De toute autre nature était le concert suivant, prévu en plein air, donc amplifié, mais que les intempéries ont contraint de rapatrier dans la vaste salle de l’Espace Madeleine Marie de Sablé. Le public le plus divers se bousculait pour trouver un siège libre. Duo insolite, pour d’improbables musiques, toutes également séduisantes : Agathe Peyrat, soprano de culture classique, au large ambitus et à la diction exemplaire, aux couleurs adaptées à chaque pièce, jouant (fort bien) de l’ukulele, s’est associée à Pierre Cussac, dont la maîtrise de l’accordéon de concert est exemplaire. De surcroît, les interventions vocales de ce dernier ajoutent encore à la palette. Le programme associe des chansons (de Paolo Conte à Brigitte Fontaine – Eternelle – et Trénet (le soleil a rendez-vous avec la lune) à des mélodies de Debussy, des airs lyriques (ainsi l’air de Zurga des Pêcheurs de perles…) dont l’intelligence des interprétations force l’admiration. Le clou du spectacle : un Boléro de Ravel où les voix, l’ukulele en guise de caisse claire, et un accordéon magistral, restituent l’incroyable progression, avec sa modulation attendue et son délire sonore. Un exploit, où l’humour le dispute à la tendresse.

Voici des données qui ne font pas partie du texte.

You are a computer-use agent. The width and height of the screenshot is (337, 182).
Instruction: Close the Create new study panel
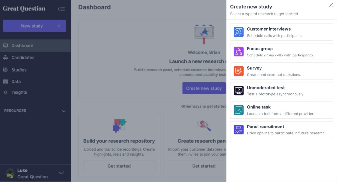(x=331, y=5)
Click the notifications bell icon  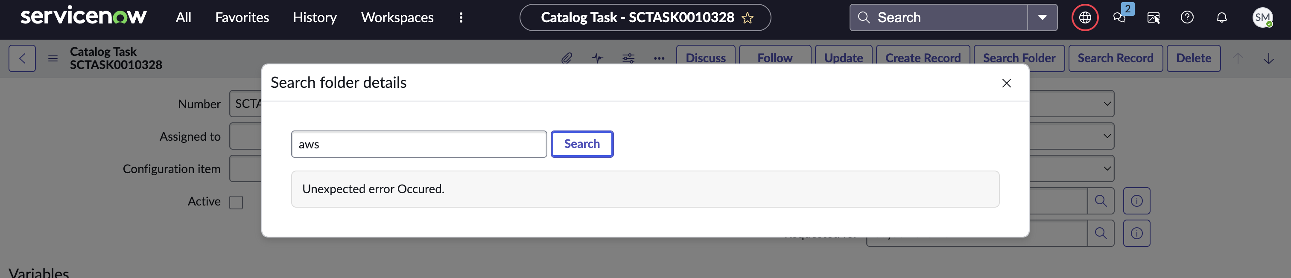pos(1221,18)
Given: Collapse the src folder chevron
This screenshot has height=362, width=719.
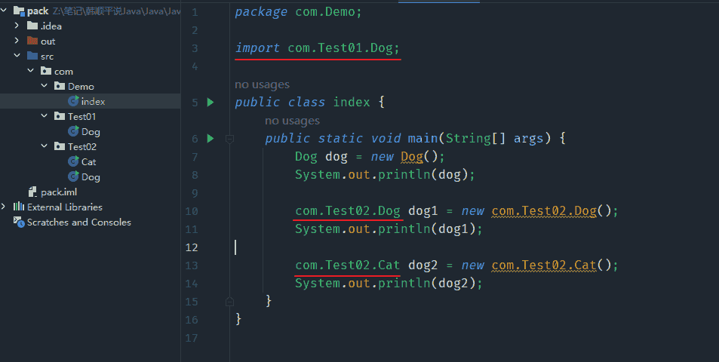Looking at the screenshot, I should (17, 57).

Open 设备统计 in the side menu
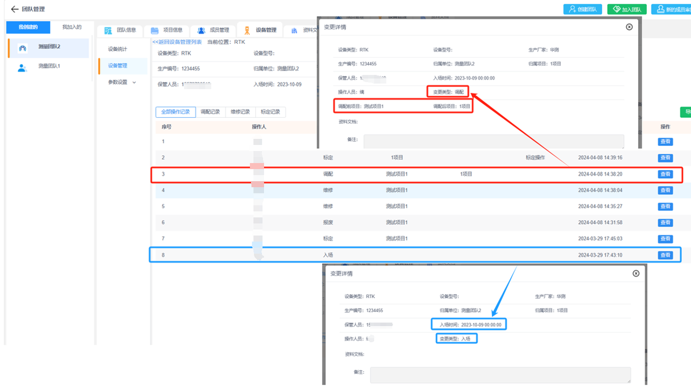pos(118,49)
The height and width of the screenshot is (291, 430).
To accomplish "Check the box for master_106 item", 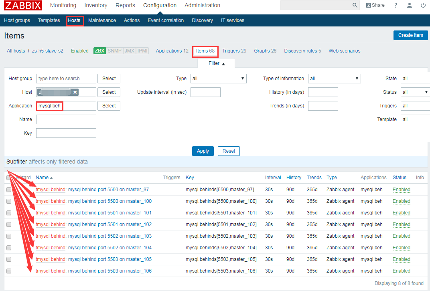I will 9,271.
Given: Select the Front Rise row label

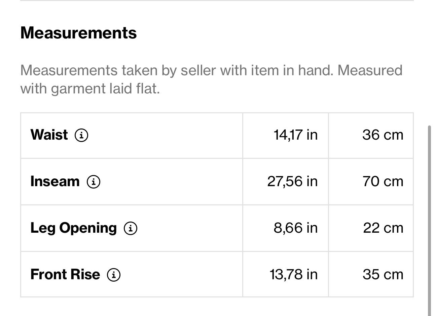Looking at the screenshot, I should 65,274.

Enfin, Amore siciliano, dont Leonardo García Alarcón avait dévoilé la gestation le matin même, allait triompher devant une salle enthousiaste. L’ouvrage est connu : une trame narrative empruntée à une chanson calabraise (la canzone di Cecilia) va nourrir ce pasticcio, où des pièces du baroque italien ou de la tradition orale vont s’enchaîner harmonieusement pour un opéra émouvant, servi magistralement. On ne sait qu’admirer le plus : les talents du chef argentin, auteur, de Quito Gato, arrangeur de cette pièce, ou bien la réalisation achevée plus que jamais (1). L’ouvrage a gagné en densité comme en concision, et l’émotion portée par la Cappella Mediterranea (2) comme le chant des solistes, proprement habités par leur personnage, emportent l’adhésion de chacun. Ana Vieira Leite, admirable Cecilia, et Matteo Bellotto, qui chante Peppino, son amant, étaient des représentations précédentes auxquelles nous avons assisté. Valerio Contaldo, don Lidio, et la Donna Isabella de Mariana Flores, au chant flamboyant nous étaient familiers. Une belle découverte que le Santino de Leo Fernique, contre-ténor stupéfiant d’aisance, aux couleurs chaudes et à la projection idéale.
Aux acclamations de la salle, répondent deux généreux bis, le dernier étant une chanson argentine confiée à Mariana Flores accompagnée par Quito Gato (dont l’enregistrement – Alfonsina – est attendu). Une soirée que chacun gardera en mémoire.
(1) Forumopéra avait rendu compte de deux productions de cette œuvre (à Froville, que dirigeait alors Laure Baert ; puis à Dijon). (2) Où une nouvelle violoncelliste (Karolina Plywaczewska), remarquable, s’est parfaitement intégrée : son jeu est un modèle difficilement surpassable.